Читать «Лошади моего сердца. Из воспоминаний коннозаводчика» онлайн - страница 22

Яков Иванович Бутович

Жизнь текла однообразно, между классными и строевыми занятиями, причем последние отнимали много времени. Естественно, что верховая езда была важнейшим предметом строевых занятий. По езде я был одним из первых, но тем, кто до этого не ездил, здорово влетало от сменных офицеров и особенно от эскадронного командира полковника Толныго. Это был замечательный ездок и выдающийся строевой офицер. Толныго, небогатый офицер одного из драгунских полков, будучи эскадронным командиром, во время смотра обратил на себя внимание великого князя Николая Николаевича и был назначен командиром эскадрона в Николаевском училище. Через несколько лет он получил полк. Это был некрасивый и крайне вспыльчивый человек, гроза всех юнкеров и ездоков.

На смотру командующего войсками гвардии и Санкт-Петербургского военного округа великого князя Владимира Александровича, во время учебной атаки, подо мной упала лошадь.
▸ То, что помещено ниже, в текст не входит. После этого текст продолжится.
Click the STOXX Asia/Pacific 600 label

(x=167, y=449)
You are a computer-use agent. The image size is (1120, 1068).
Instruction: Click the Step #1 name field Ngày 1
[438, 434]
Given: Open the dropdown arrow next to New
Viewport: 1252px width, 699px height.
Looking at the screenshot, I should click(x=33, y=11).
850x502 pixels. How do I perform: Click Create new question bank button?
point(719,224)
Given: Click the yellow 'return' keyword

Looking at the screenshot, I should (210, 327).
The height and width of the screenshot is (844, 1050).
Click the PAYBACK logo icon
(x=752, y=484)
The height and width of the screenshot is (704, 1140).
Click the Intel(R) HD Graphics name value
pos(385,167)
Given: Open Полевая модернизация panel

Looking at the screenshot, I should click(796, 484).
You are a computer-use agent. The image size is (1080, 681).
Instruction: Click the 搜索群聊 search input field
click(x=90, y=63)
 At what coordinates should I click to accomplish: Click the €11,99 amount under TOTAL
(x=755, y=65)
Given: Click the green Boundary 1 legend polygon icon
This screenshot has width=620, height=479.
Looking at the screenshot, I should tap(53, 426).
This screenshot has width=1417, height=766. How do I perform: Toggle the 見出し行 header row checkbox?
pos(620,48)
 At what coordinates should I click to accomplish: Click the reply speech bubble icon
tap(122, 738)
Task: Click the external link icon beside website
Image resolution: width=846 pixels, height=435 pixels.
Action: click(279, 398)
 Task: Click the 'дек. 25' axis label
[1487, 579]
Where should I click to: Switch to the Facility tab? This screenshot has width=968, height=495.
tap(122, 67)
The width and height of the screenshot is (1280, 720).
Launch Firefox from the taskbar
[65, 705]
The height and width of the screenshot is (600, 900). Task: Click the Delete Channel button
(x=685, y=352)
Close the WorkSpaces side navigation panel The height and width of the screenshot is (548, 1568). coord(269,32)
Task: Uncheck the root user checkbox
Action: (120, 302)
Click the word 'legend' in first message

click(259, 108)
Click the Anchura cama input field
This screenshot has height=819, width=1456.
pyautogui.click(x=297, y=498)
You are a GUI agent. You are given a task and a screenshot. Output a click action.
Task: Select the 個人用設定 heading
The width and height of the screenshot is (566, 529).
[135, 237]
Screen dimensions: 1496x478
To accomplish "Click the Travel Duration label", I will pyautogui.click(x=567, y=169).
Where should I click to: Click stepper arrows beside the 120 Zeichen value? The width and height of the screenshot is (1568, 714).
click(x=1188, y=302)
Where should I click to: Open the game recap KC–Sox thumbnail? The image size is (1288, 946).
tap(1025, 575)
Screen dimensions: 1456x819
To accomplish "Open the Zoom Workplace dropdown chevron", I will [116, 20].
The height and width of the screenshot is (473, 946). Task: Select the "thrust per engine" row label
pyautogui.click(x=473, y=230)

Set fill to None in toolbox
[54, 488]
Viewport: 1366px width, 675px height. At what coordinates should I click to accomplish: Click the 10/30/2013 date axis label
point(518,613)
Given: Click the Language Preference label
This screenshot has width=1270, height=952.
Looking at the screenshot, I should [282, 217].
Это была кобыла по имени Женщина, на ней я ездил все два года в училище – хорошая, но старая лошадь. После атаки великая княгиня Мария Павловна подъехала ко мне и осведомилась о моем состоянии. Но Толныго посчитал, что я провалил смотр. Когда уехали августейшие особы, он полным карьером, вне себя от бешенства, подлетел ко мне, от злости ничего не мог сказать и лишь размахивал стеком. Виноват был, конечно, не я, а старая кобыла или, вернее, ноги кобылы.

Отпускное время

Если казарменная жизнь в школе была и однообразна, и тяжела, то отпускное время я проводил удивительно весело, и, вероятно, эти два года были самыми счастливыми в моей жизни. На Литейной улице у меня была небольшая, типично холостяцкая квартира из трех комнат с кухней. Там собирались мои друзья с дамами и устраивались пирушки. Нас отпускали из школы по средам и четвергам с 4 до 12 ночи, а затем по субботам с 4 и до 12 ночи следующего дня. Среди школьных товарищей я был дружен с Оливом, сыном бывшего херсонского губернатора, и Суровцевым, моим однокашником по корпусу.

О наших пирушках знали в Петербурге, и имена участников были всем известны. Нам завидовали, в наш кружок стремились, но мы по настоянию наших дам ревниво его оберегали. Иногда после адского кутежа, ночью, ехали на тройках на Острова и возвращались лишь на заре. В ресторанах нам, юнкерам и пажам, бывать не разрешалось, поэтому мы не заезжали в загородные кабаки, а возвращались домой. Олив обыкновенно уезжал к Мунечке, Палицын – к Зверьку, Гурьев ехал к Насте, а мы, остальные, устраивались на холостой квартире, нередко в обществе нескольких дам. Эти поездки на тройках были нашим любимым развлечением. И действительно, как приятно было мчаться зимой под звон бубенцов и гиканье ямщика по спящему Петербургу и за город, в вихрях снега! Я никогда, никогда не забуду этой езды, которая ныне, увы, отошла в область преданий. Помимо этих кутежей приходилось, конечно, бывать в обществе – у родных и знакомых, делать визиты семьям товарищей и исполнять другие светские обязанности. Все это, а равно театры, concours hippique (конные состязания) и прочее отнимало немало времени; два года пролетели словно золотой, зачарованный сон.